Le 23 avril 2023, la France a lancé l’opération “Wuambushu”, visant à déplacer les migrants irréguliers de Mayotte vers Anjouan. Cette opération a impliqué environ 1 800 membres des forces de sécurité françaises. Les autorités comoriennes ont d’abord refusé de laisser accoster le bateau transportant les migrants de Mayotte, puis la compagnie maritime comorienne a annoncé la suspension du trafic passagers au port de Mutsamudu. Le trafic a repris le 17 mai, avec la reprise des liaisons maritimes, mais le gouvernement comorien a annoncé qu’il n’accepterait que les retours volontaires.

La situation à Mayotte est complexe, en partie à cause d’une résolution des Nations Unies de 1987 qui réaffirme la souveraineté de la République fédérale islamique des Comores sur l’île de Mayotte. Cependant, la France continue d’utiliser les résultats du référendum de 1974 pour revendiquer Mayotte; selon le site officiel des Nations Unies.

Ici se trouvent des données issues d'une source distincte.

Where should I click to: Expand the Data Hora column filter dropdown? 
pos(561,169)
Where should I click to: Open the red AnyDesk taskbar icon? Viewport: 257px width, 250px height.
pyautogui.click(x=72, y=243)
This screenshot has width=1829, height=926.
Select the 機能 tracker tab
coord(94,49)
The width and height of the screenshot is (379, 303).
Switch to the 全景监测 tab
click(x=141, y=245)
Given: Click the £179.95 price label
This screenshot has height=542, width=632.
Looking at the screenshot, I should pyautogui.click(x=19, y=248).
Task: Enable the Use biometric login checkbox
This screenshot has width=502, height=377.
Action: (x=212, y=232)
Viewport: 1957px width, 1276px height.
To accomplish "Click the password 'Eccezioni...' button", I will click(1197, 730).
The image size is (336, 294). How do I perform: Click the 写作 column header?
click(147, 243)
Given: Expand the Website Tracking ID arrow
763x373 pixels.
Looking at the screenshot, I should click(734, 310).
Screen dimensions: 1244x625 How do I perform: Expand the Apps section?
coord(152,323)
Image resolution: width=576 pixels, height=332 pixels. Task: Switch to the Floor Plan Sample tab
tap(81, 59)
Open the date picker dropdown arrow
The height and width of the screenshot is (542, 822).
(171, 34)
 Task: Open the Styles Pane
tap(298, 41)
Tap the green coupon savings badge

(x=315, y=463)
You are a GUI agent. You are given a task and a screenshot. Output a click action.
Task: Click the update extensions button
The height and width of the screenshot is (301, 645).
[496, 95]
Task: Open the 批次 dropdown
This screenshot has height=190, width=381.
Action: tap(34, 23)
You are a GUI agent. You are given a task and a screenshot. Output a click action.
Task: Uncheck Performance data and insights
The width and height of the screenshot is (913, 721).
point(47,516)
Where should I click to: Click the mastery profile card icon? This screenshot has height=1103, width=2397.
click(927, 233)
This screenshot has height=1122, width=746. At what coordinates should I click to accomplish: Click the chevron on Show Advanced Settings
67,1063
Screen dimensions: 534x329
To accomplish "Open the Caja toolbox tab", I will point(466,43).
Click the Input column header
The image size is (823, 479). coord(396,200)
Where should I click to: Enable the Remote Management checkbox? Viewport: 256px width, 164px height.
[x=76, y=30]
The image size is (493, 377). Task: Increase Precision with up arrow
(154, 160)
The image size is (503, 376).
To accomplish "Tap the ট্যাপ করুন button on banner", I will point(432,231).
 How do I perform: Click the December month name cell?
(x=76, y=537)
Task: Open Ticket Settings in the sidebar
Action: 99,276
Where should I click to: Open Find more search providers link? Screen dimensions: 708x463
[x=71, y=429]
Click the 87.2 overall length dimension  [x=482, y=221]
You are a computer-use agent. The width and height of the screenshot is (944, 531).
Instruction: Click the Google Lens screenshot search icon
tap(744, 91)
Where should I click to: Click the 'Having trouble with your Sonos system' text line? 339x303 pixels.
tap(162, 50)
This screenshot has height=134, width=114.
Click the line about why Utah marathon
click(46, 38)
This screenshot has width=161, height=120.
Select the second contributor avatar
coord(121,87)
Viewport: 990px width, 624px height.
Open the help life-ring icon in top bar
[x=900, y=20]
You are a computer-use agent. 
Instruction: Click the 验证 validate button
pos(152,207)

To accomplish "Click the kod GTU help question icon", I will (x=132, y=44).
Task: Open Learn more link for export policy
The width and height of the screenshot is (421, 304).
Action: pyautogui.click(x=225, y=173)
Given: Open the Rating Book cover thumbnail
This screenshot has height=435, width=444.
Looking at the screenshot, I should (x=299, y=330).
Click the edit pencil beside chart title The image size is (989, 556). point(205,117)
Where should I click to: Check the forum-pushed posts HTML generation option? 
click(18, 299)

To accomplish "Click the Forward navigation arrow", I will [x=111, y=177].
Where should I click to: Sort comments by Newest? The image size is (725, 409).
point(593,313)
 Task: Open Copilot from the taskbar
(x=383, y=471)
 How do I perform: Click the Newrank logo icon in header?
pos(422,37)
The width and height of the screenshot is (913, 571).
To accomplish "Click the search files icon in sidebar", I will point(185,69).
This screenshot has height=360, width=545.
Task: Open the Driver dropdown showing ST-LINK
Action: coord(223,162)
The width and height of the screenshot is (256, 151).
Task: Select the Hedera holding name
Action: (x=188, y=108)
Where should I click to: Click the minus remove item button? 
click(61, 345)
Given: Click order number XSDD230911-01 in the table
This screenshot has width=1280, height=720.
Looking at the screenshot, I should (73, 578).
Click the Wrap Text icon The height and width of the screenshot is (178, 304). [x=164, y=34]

En outre, Mayotte joue un rôle stratégique pour la France dans l’océan Indien, tant sur le plan commercial que militaire. Les Comores sont un important itinéraire maritime de l’économie mondialisée, acheminant 30 % du commerce mondial et 40 % des exportations françaises hors UE; selon l’Observatoire de la Complexité Économique.

La base militaire française à Mayotte est un élément clé de la présence française dans l’océan Indien, couvrant d’importants couloirs de navigation internationale et de vastes zones économiques exclusives. Selon le site officiel de l’armée française, cette base est prête à être déployée en 48 heures pour maintenir la présence française dans la région.

Cette situation met en lumière la difficulté du processus de décolonisation dans les petites îles et la nature du double standard de certains pays du Nord global, qui ignorent les décisions des institutions internationales lorsqu’elles ne leur conviennent pas, mais exigent que les autres respectent ces décisions.